Top of Records for processing
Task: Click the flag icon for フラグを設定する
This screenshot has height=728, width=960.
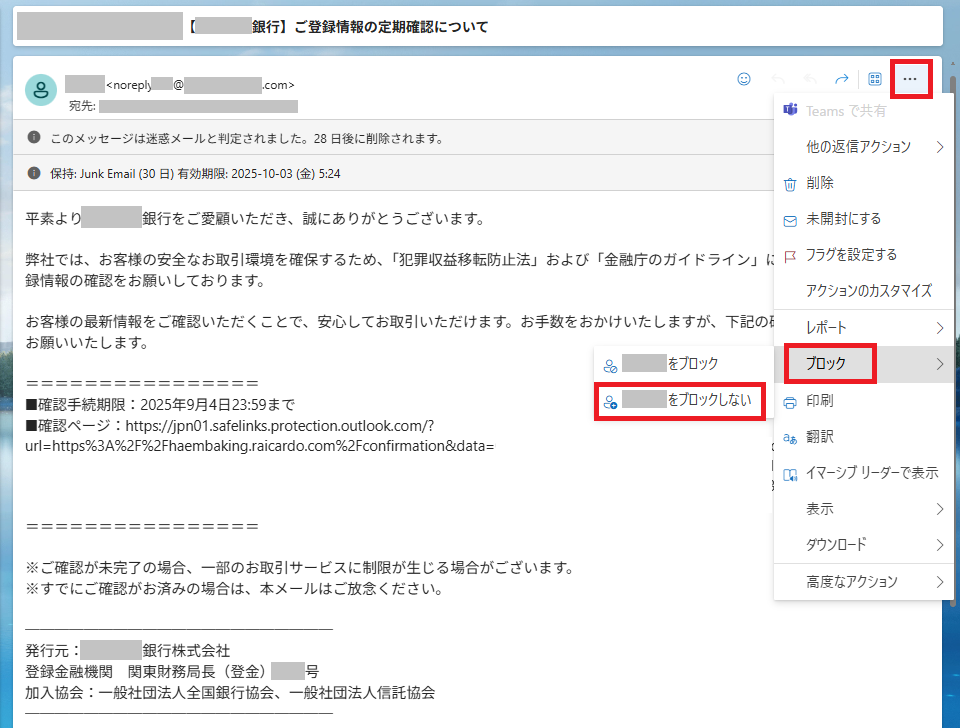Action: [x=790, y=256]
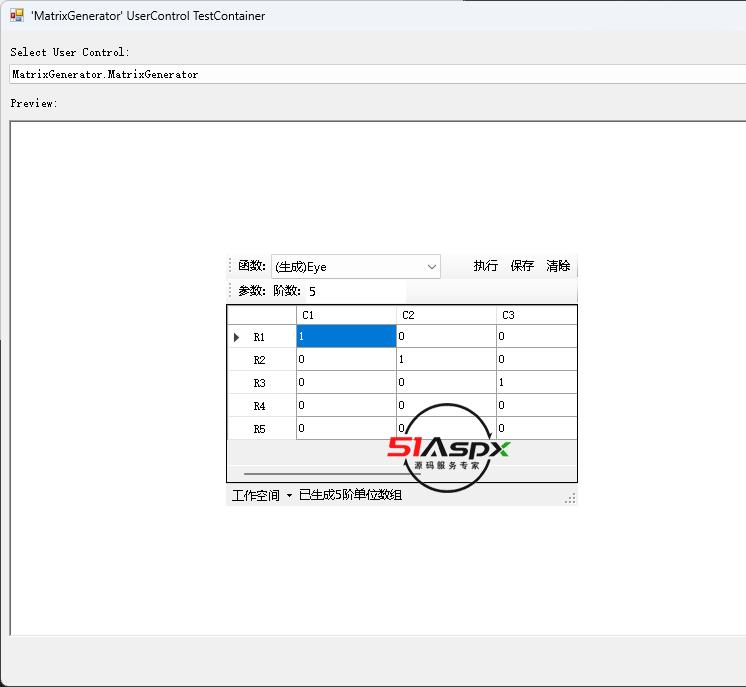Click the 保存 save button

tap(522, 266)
Bottom of Records for processing
▶ **Try it**:
Every entry above should be written out again verbatim, with no pictures included.

▶ **Solution for this task**:
Task: Click the flag icon for フラグを設定する
This screenshot has height=728, width=960.
Action: [x=790, y=256]
Click the 保存 save button

tap(522, 266)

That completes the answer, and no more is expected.